EXCERPTED TEXT
A pipe support or pipe hanger is a designed element that transfer the load from a pipe to the supporting structures. The load includes the weight of the pipe proper, the content that the pipe carries, all the pipe fittings attached to pipe, and the pipe covering such as insulation. The four main functions of a pipe support are to anchor, guide, absorb shock, and support a specified load. Pipe supports used in high or low temperature applications may contain insulation materials. The overall design configuration of a pipe support assembly is dependent on the loading and operating conditions.

Loads on piping system

Primary load 

These are typically steady or sustained types of loads such as internal fluid pressure, external pressure, gravitational forces acting on the pipe such as weight of pipe and fluid, forces due to relief or blow down, pressure waves generated due to water/steam hammer effects.

Sustained loads:

 Internal/External Pressure: A pipe used for transporting fluid would be under internal pressure load. A pipe such as a jacketed pipe core or tubes in a Shell & Tube ex-changer etc. may be under net external pressure. Internal or external pressure induces stresses in the axial as well as circumferential (Hoop Stress) directions. The pressure also induces stresses in the radial direction, but these are often neglected. The internal pressure exerts an axial force equal to pressure times the internal cross section of the pipe. F =P[πd^2/4]. If outer diameter is used for calculating approximate metal cross-section as Pressure well as pipe cross-section, the axial stress can often be approximated as follows : S =Pd /(4t)
 Dead weight: It is the self weight of pipe including fluid, weight of fittings & other inline components (say valve, insulation etc.). This type of loads act throughout the life cycle of pipe. In horizontal pipes, these loads cause bending, and the bending moment is related to normal and shear stresses. Pipe bending is caused mainly due to two reasons: distributed weight load (e.g. fluid weight) and concentrated weight load (e.g. valve weight). The weight of risers (vertical sections of pipe) can be supported by riser clamps.

Occasional loads:

 Wind load: Piping which are located outdoors and thus exposed to wind will be designed to withstand the maximum wind velocity expected during the plant operating life. Wind force is modeled as a uniform load acting upon the projected length of the pipe perpendicular to the direction of the wind. Wind pressure for various elevations will be used to calculate wind force using the following formula. Fw = Pw x S x A, where Fw = The total wind force, Pw = The equivalent wind pressure, S = Wind shape factor, A = Pipe exposed area.
 Seismic load: Seismic load is one of the basic concepts of earthquake engineering which means application of an earthquake-generated agitation to a structure. It happens at contact surfaces of a structure either with the ground,[2] or with adjacent structures,[3] or with gravity waves from tsunami.
 Water hammer: Water hammer (or more generally, fluid hammer) is a pressure surge or wave caused when a fluid (usually a liquid but sometimes also a gas) in motion is forced to stop or change direction suddenly (momentum change). Water hammer commonly occurs when a valve closes suddenly at an end of a pipeline system, and a pressure wave propagates in the pipe. It's also called hydraulic shock.
 Steam hammer: Steam hammer, the pressure surge generated by transient flow of super-heated or saturated steam in a steam-line due to sudden stop valve closures is considered as an occasional load. Though the flow is transient, for the purpose of piping stress analysis, only the unbalanced force along the pipe segment tending to induce piping vibration is calculated and applied on the piping model as static equivalent force.

COLLECTED MATERIAL
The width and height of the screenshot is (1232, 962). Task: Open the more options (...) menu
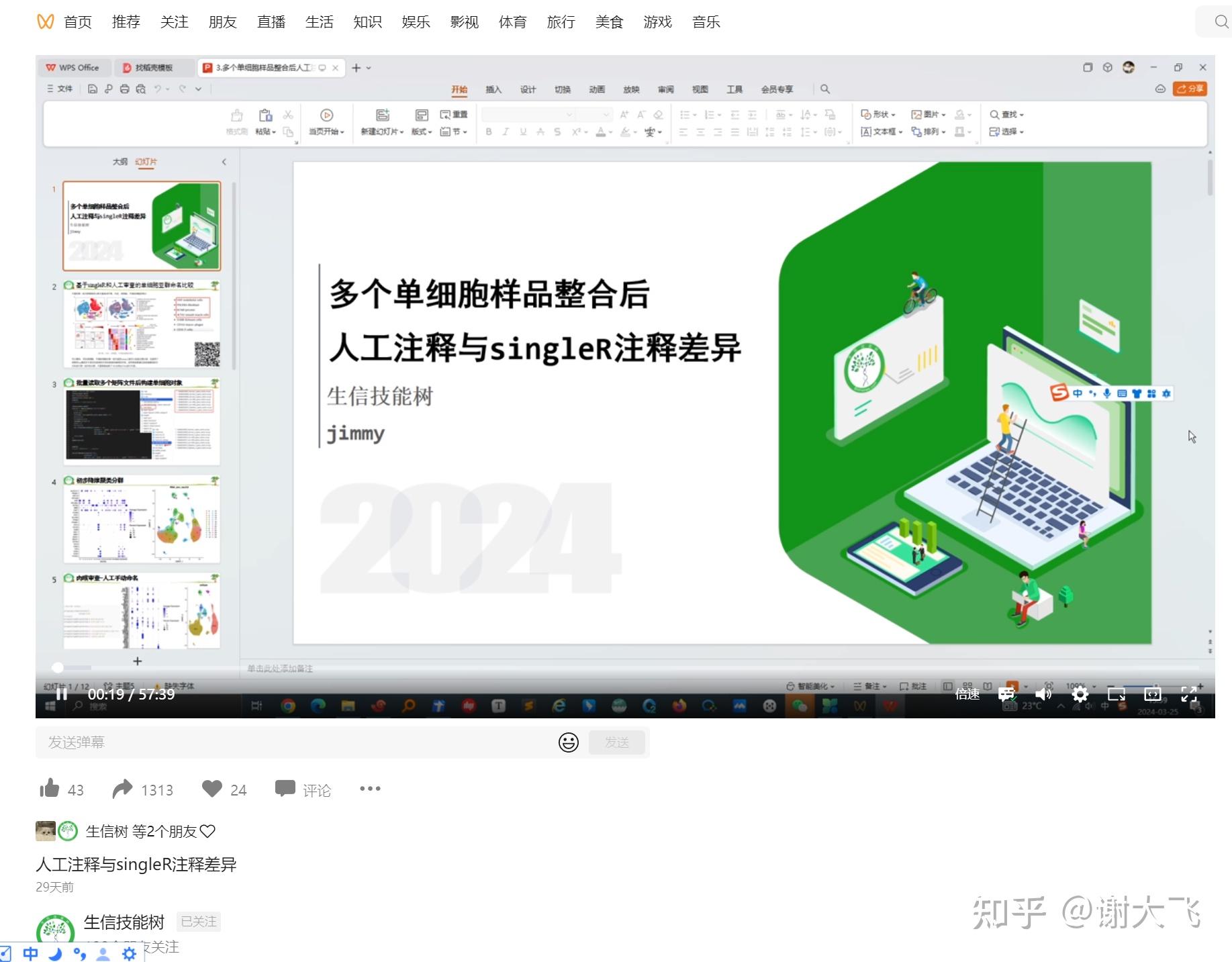click(369, 789)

TASK PROMPT
Write out the portion of the pipe support text starting with "Seismic load: Seismic" and going on through "called hydraulic shock.", with no changes to the wording.

RESULT
Seismic load: Seismic load is one of the basic concepts of earthquake engineering which means application of an earthquake-generated agitation to a structure. It happens at contact surfaces of a structure either with the ground,[2] or with adjacent structures,[3] or with gravity waves from tsunami.
 Water hammer: Water hammer (or more generally, fluid hammer) is a pressure surge or wave caused when a fluid (usually a liquid but sometimes also a gas) in motion is forced to stop or change direction suddenly (momentum change). Water hammer commonly occurs when a valve closes suddenly at an end of a pipeline system, and a pressure wave propagates in the pipe. It's also called hydraulic shock.